» **Text excerpt**
Inspiration
The decentralized repository is heavily inspired by ethPM and the infrastructure in the WAREZ community. The latter has been proven resilient and efficient1 over the past decades.
Looking at the WAREZ Scene on BitTorrent or Usenet, there is always a separation between the actual files and a search index. While the files live on the BitTorrent network or in newsgroups, respectively, the search index is typically a website or another separate application. The other one still exists if the files or the index becomes unavailable. Given the many-to-many relationship between content and indices, the system can scale and is resilient at the same time.
This is particularly true for partially centralized systems like the Usenet and the usage of public file hosters. Due to DMCA take-downs and similar processes, content must be reposted either in original or obfuscated form.
ethPM proposed the creation of federated smart contracts on Ethereum, which act as on-chain registries. Each project is supposed to create and maintain its own registry. They contain a minimal amount of data points: package name, version, and a link to more metadata. The metadata is stored off-chain and should be referenced via a content-addressed URI. It points to a JSON file that contains more information on a given smart contract software package: Link to the source code, version, deployments, etc.
Users of ethPM need to compile a set of trusted registries themselves. There is no single entry point for the system defined. Each registry must implement the ERC-1319 interface, but the concrete implementation is up to the maintainer. This means that admins could potentially change the current state of the registry and, for example, remove invalid or flawed releases after publication. However, previous states can be recovered due to the nature of the blockchain.
As the initial metadata is stored on-chain, the system can become censorship-resistant as the information cannot be removed. Furthermore, if the metadata and subsequent payloads are stored decentralized, they cannot be deleted as well.
Apart from the standard repository features, the dRepo uses separation defined in these two repository systems. Additionally, leveraging a permissionless blockchain, like ethPM proposes, adds convenience and security to the system.
Separation
The decentralized repository’s core is separated in an Index and a Storage component. This separation allows the usage of fitting technologies for each of these concerns while also propagating spatial partitioning and, thus, decentralization. Simply, a software package’s metadata is stored differently and on other systems from the actual packages.

» **Information supplied**

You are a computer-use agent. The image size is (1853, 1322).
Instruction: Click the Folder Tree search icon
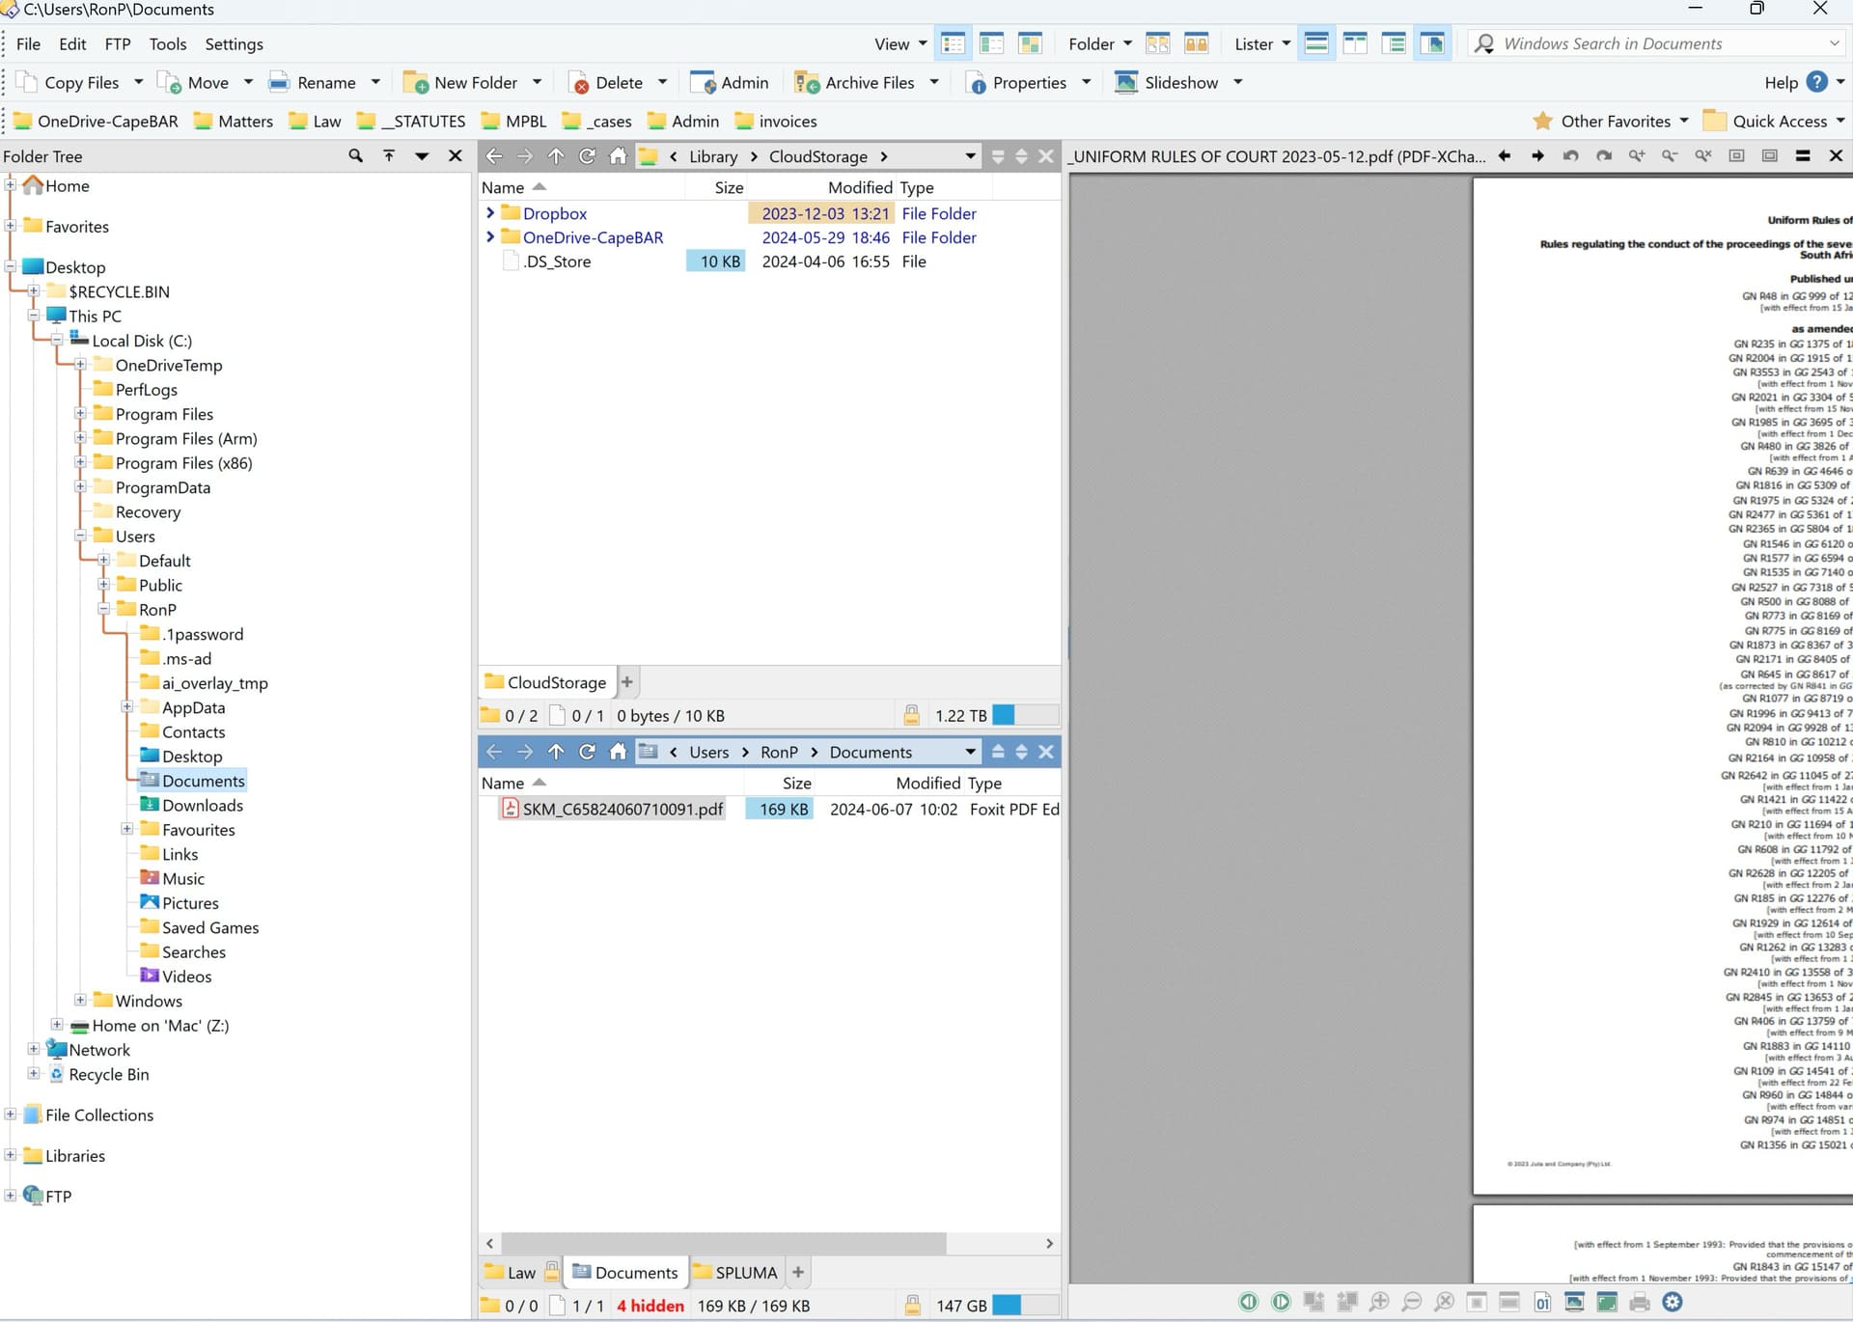pos(355,155)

» **Required work**
Please write out the passage of the decentralized repository text above, starting with "Apart from the" and going on through "the actual packages.", word for word.

» **Finished answer**
Apart from the standard repository features, the dRepo uses separation defined in these two repository systems. Additionally, leveraging a permissionless blockchain, like ethPM proposes, adds convenience and security to the system.
Separation
The decentralized repository’s core is separated in an Index and a Storage component. This separation allows the usage of fitting technologies for each of these concerns while also propagating spatial partitioning and, thus, decentralization. Simply, a software package’s metadata is stored differently and on other systems from the actual packages.